Todo esto existe, sin melodramas

En la zona donde se desarrolla la acción, la normalidad es solo aparente. En esa comunidad de seres (teóricamente) temerosos de Dios, el horror y la locura campan a sus anchas mientras el narrador nos habla de ellos con la curiosidad y la relativa sorpresa de un entomólogo. El cúmulo de desgracias se intuye desde las primeras secuencias, pero todo se nos cuenta con fatalismo, sin aspavientos, sin juicios de valor, como cuando Amalia Rodrigues, en una de sus canciones, decía aquello tan impepinable de Todo esto existe, todo esto es triste, todo esto es fado. A falta de fados, la banda sonora está compuesta por canciones de folk, country y gospel que van ambientando las sucesivas tragedias.

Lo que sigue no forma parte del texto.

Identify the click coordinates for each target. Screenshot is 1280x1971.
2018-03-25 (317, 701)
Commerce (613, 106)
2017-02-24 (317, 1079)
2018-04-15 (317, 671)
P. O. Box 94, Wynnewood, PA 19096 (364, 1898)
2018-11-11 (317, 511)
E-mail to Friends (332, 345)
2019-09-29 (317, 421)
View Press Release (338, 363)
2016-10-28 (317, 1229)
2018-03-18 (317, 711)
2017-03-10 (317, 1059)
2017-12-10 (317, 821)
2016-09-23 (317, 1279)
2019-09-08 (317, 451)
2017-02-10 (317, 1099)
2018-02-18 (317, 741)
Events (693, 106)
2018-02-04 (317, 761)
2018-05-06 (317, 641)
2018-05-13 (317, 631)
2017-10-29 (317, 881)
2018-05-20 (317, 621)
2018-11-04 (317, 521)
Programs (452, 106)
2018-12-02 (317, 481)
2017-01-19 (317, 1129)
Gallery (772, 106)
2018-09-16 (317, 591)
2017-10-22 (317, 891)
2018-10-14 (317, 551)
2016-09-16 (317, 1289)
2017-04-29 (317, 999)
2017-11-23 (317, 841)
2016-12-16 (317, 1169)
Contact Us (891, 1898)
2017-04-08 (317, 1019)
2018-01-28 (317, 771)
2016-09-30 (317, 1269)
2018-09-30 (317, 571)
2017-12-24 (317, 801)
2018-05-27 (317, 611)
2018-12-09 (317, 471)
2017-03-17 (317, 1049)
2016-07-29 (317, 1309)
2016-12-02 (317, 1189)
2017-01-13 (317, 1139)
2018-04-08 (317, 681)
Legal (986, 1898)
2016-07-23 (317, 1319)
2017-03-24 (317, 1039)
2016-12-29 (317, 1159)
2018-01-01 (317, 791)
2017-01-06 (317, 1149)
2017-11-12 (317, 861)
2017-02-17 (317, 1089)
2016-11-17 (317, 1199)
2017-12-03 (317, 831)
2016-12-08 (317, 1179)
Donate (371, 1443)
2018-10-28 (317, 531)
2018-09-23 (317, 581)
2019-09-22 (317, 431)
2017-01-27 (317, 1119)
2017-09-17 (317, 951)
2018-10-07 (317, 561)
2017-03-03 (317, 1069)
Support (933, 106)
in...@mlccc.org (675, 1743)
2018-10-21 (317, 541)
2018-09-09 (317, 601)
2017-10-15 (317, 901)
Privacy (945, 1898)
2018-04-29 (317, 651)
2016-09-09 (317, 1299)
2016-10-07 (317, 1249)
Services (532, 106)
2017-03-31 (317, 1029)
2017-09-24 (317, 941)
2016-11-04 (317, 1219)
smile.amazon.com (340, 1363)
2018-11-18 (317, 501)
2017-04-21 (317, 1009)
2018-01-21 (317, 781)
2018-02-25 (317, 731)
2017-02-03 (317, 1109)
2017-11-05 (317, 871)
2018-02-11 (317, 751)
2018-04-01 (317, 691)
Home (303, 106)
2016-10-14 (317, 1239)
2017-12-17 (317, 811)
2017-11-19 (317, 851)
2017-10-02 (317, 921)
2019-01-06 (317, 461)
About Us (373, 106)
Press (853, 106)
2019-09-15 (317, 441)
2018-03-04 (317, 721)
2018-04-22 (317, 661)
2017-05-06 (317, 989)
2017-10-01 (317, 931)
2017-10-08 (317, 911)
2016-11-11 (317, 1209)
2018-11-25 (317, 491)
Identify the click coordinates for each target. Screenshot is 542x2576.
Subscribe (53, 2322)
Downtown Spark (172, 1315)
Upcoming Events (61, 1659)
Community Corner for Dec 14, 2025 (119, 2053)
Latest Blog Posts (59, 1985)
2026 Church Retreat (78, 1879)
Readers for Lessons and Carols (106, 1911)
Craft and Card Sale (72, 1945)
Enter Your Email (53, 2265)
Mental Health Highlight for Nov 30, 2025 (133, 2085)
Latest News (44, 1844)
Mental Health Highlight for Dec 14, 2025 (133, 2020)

El director, Antonio Campos (Nueva York, 1983), hijo de un periodista brasileño y una productora norteamericana de padres italianos, adopta el mismo fatalismo y discreto estupor del autor al que adapta (a medias con su hermano Paulo en el guion) y nos ahorra dramatismo y moralina. Esto es lo que hay en la América profunda, parece decirnos, y yo no estoy para bendecirlo ni condenarlo, solo para mostrarlo y que usted, espectador, saque sus propias conclusiones. Narrada con un ritmo firme y sin alharacas, El diablo a todas horas constituye un genuino descenso a los infiernos que no cae en ninguna de las trampas del melodrama social. Todo esto existe, todo esto es triste y Dios, por mucho que lo citemos y lo tengamos presente, pasa de nosotros una barbaridad.